Town v. Gown: no doubt about it

These days, older physicians and emeritus faculty from the medical school talk about town-gown tensions in abstractions, debating whether there really was any tension, how bad it was or how exaggerated. Through the lens of hindsight, it can be difficult to determine the extent of the problem or its nature. A report from the 1956 annual meeting of the Oregon State Medical Society, published in the June 1956 issue of Northwest Medicine, puts the issue to rest.

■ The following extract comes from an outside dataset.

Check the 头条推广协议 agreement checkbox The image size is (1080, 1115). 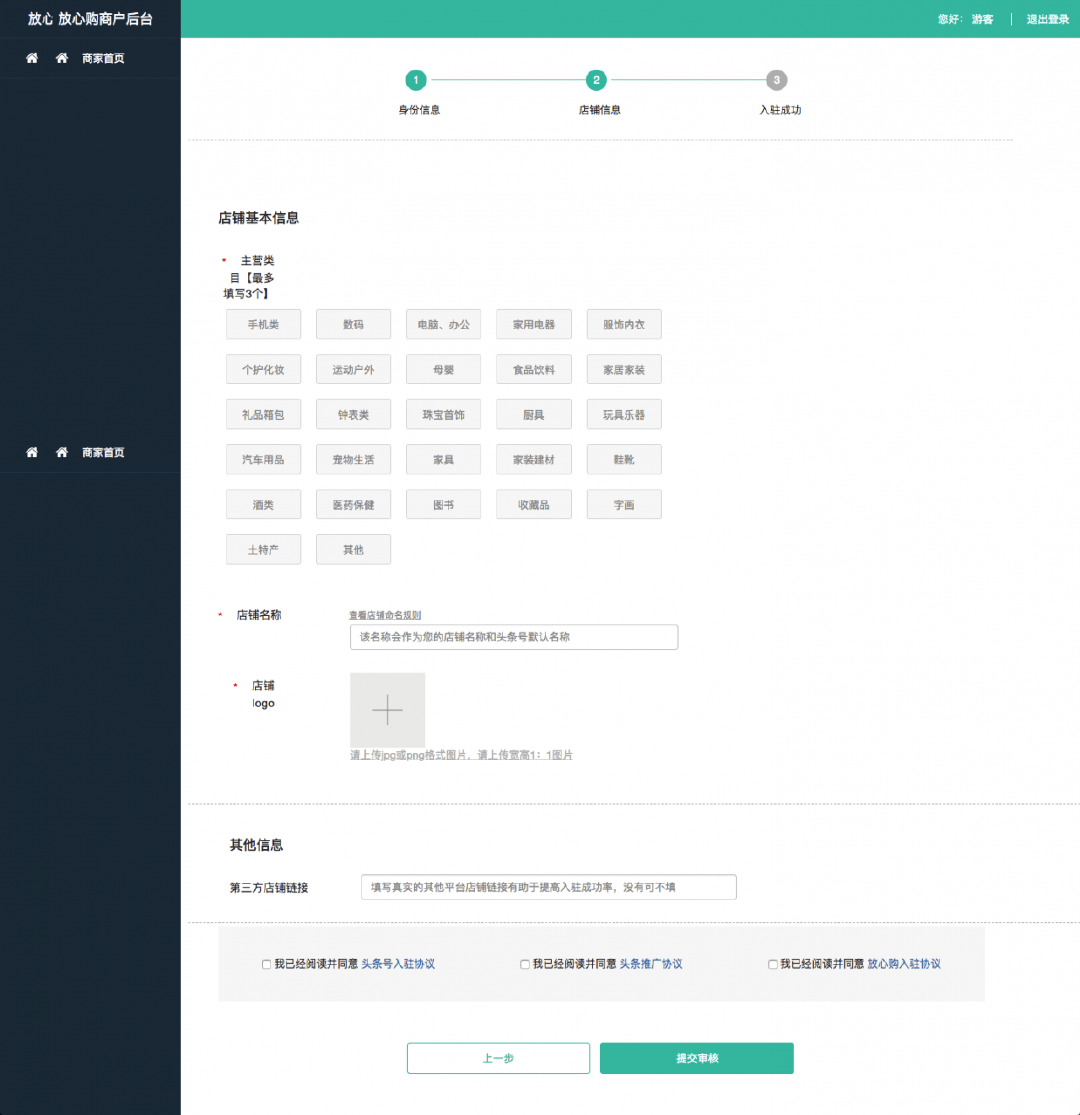[x=525, y=965]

The Committee on the Study of the University of Oregon Medical School and Affiliated Institutions delivered its report, a scathing indictment of many activities, policies, and trends at the UOMS. In a section entitled "Decline of Good Relations," the committee spelled out the townies' beef against the Hill:
In recent years there has been a marked deterioration in the relations of our Medical School with the downtown physicians who have comprised the volunteer faculty. A number of volunteer teachers have resigned. Others have ceased to serve without submitting formal resignations.

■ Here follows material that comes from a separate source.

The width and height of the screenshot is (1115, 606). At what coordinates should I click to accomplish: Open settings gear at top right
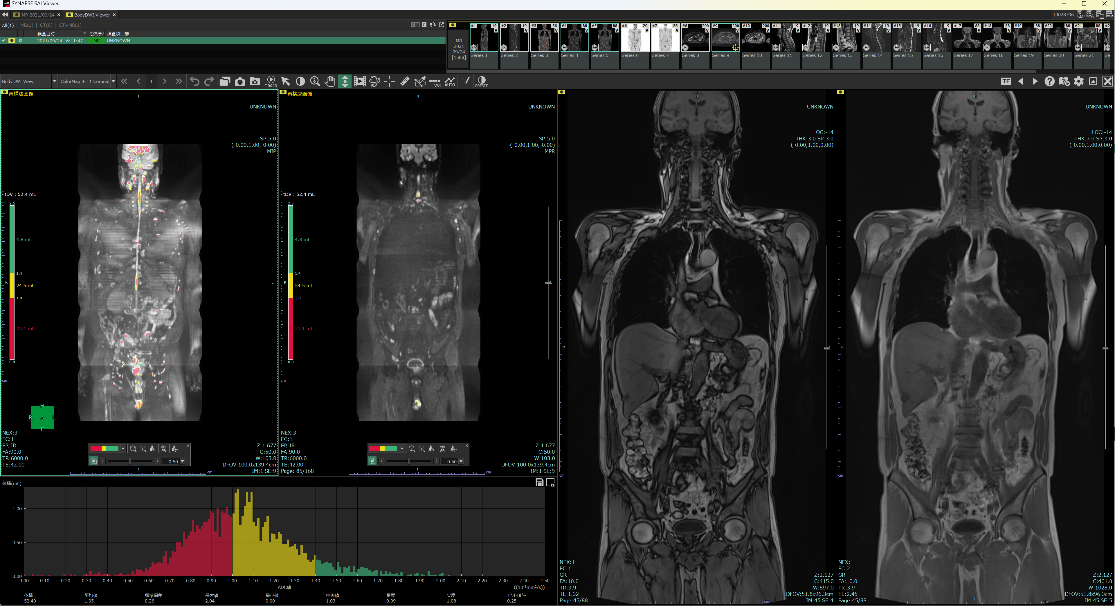click(1079, 81)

There are several causes for the present bad relations including:
1. Lack of appreciation or recognition of the contributions of volunteers who have given long years of service to build up the Medical School.

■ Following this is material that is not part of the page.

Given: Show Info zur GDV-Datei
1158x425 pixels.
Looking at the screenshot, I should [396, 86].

2. Complete ignoring of the volunteers by some full-time department and division heads in the planning of teaching programs.
3. The elimination of or change in the teaching assignments of volunteers without consultation with them.
4. The primary interest of some full-time heads and faculty members in utilizing the prestige of their Medical School positions to develop lucrative private practices rather than to carry out their teaching and research functions.
5. Cooperation of some full-time heads who engage in private practice in blatant newspaper publicity extolling their personal attainments and the special facilities available in their departments or divisions.
I leave it to the reader to judge whether or which of these charges was wholly the conscious fault of the Medical School and to what extent the changes outlined by the Committee may have been manifestations of larger medical, economic, or societal trends.

The report does also clear up one other puzzling item: the definition of "geographic full-time," a term often applied in the past to some medical faculty. The Committee finds that "the term, 'geographic full-time,' has been coined by medical educators to describe a faculty member who devotes only a portion of his time to teaching and research and is permitted to carry on a private practice using the medical school's office space and its diagnostic, treatment, and hospital facilities, as well as the personal services of the medical school's residents and other auxiliary personnel. The term 'geographic,' presumes the the faculty member is on the medical school campus during his entire work period and thus accessible to the students at all times, even though his full time is not spent in teaching and research."